We should continue to pray for our LGBTQI brothers and sisters, our church and for ourselves, that God’s vision of a peaceable kingdom may become more real through our words and actions.

Rev. Naomi


There are fairly complex arguments about whether the Bible actually says that homosexuality is a sin. If we read the Bible very simplistically, one might reach that conclusion. But if we understand about the Bible’s context and our own context, the answer is not so clear. However, to me, it makes more sense to compare this issue with slavery: the Bible says slavery is ok; it even says, “Slaves obey your masters in all things” (Colossians 3:22). From our point of view now, we believe that the writers of the Bible got the slavery issue wrong, because it was just a part of their world that they didn’t think to question. For me, the Bible writers could not even image same-sex marriage, so the few comments they make about homosexuality are incorrect, or more precisely, irrelevant to how we understand homosexuality today.

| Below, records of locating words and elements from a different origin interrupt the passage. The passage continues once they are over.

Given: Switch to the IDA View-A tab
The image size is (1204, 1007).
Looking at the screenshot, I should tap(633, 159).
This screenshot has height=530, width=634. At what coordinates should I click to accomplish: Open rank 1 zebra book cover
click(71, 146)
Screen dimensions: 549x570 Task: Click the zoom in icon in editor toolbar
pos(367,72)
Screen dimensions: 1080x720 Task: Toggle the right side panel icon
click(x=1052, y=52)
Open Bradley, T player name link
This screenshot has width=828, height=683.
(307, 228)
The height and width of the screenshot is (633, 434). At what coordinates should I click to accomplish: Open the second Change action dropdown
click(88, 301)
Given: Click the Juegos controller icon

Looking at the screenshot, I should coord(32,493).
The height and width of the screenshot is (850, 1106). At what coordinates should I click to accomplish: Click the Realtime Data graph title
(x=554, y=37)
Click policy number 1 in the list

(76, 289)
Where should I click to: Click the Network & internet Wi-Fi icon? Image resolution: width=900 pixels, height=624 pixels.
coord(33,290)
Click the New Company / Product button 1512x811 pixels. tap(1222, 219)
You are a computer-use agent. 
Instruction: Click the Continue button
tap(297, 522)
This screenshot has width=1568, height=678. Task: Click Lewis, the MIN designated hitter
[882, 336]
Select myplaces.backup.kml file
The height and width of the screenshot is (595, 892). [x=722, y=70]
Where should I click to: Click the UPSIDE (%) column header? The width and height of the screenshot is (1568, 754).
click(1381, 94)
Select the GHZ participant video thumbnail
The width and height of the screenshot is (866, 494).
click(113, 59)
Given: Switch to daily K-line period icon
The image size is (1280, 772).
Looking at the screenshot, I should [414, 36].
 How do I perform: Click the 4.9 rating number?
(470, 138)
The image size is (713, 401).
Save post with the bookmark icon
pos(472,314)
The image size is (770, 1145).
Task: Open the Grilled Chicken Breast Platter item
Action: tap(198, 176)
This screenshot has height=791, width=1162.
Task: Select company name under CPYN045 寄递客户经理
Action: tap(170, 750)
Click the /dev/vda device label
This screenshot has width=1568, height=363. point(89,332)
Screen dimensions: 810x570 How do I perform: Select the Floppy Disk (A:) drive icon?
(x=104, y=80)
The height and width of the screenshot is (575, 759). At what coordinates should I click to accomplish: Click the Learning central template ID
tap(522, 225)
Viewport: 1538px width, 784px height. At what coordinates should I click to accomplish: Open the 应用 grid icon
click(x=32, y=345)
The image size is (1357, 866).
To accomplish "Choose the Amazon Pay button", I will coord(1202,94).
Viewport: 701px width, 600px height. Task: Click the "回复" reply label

Our Book of Discipline says: “T he United Methodist Church acknowledges that all persons are of sacred worth. All persons without regard to race, color, national origin, status, or economic condition, shall be eligible to attend its worship services, participate in its programs, receive the sacraments, upon baptism be admitted as baptized members, and upon taking vows declaring the Christian faith, become professing members in any local church in the connection.

• Specifically, clergy are restricted: ¶ 304.3: The practice of homosexuality is incompatible with Christian teaching. Therefore self-avowed practicing homosexuals are not to be certified as candidates, ordained as ministers, or appointed to serve in The United Methodist Church.

¶ 341.6: Ceremonies that celebrate homosexual unions shall not be conducted by our ministers and shall not be conducted in our churches.

Any clergy (bishop, local pastor, deacon) may undergo church trial with one or more of these offenses (in ¶ 2702): (a) immorality including but not limited to, not being celibate in singleness or not faithful in a heterosexual marriage; (b) practices declared by The United Methodist Church to be incompatible with Christian teachings, including but not limited to: being a self-avowed practicing homosexual; or conducting ceremonies which celebrate homosexual unions; or performing same-sex wedding ceremonies;** (c) crime; (d) disobedience to the order and discipline of The United Methodist Church; (e) dissemination of doctrines contrary to the established standards of doctrine of The United Methodist Church; (f) relationships and/or behavior that undermines the ministry of another pastor;16 (g) child abuse;*** (h) sexual abuse;17 (i) sexual misconduct*** or (j) harassment, including, but not limited to racial and/or sexual harassment; or (k) racial or gender discrimination.

There are also prohibitions against the use of church funds to be given to:
“any gay caucus or group, or otherwise use such funds to promote the acceptance of homosexuality or violate the expressed commitment of The UMC “not to reject or condemn lesbian and gay members and friends.”